Jino berdecak pelan, teman-temannya itu memang sudah tahu tentang kabar putus hubungannya dengan Sisil, dan mereka adalah orang yang paling berbahagia mendengarnya.

Ojan dengan tiba-tiba dan sedikit berlebihan memegang kepalanya, membuat mereka kemudian menoleh. "Kayanya Ojan mabok." Pria itu memberi penjelasan.

"Aer putih, Jan, aer putih." Dengan kesal Nolan menoyor kepala pemuda itu.

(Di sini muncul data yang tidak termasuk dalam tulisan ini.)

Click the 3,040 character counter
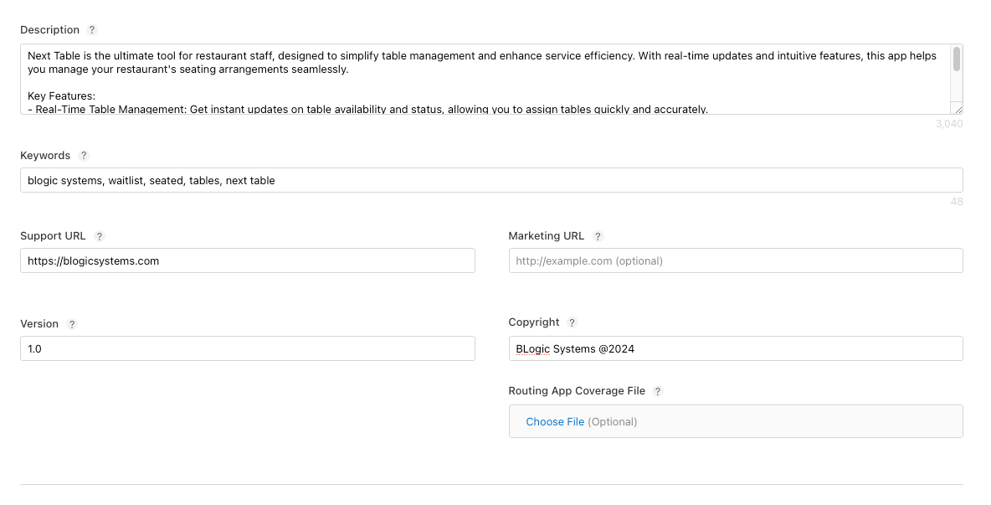 948,123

Ojan cengengesan. "Iya lupa, nggak ada apa-apa sih," ucapnya yang kembali meminum air mineral yang masih di tangannya, setelah itu menoleh ke arah Sisil yang sudah menjauh. "Tapi kayaknya di guna-guna beneran deh," imbuhnya kemudian.

"Kenapa?" tqnya mereka oenasaran.

"Ojan ngeliat Sisil berasa cantik banget."

Teman-temannya berdecak malas. "Emang udah cantik dari sononya." Nolan berkomentar.

"Nggak jelas lo pada." Jino berucap dan kemudian beranjak pergi.

***

Di tempat berbeda, Nara yang sudah memasuki area kampus tempat diselenggarakannya acara tampak mencari suaminya, atau kedua temannya yang mereka bilang sudah berada di sana.

"Nara!"

Seseorang yang memanggil namanya membuat Nara kemudian menoleh,  sedikit terkejut saat mendapati wanita yang ia tahu kekasih sang suami yang kini berdiri di hadapannya.

"Ada apa?" Nara tentu bingung ada maksud apa perempuan itu menulemuinya.

"Gue mau ngomong sama lo." Dengan angkuh, Sisil membalasnya.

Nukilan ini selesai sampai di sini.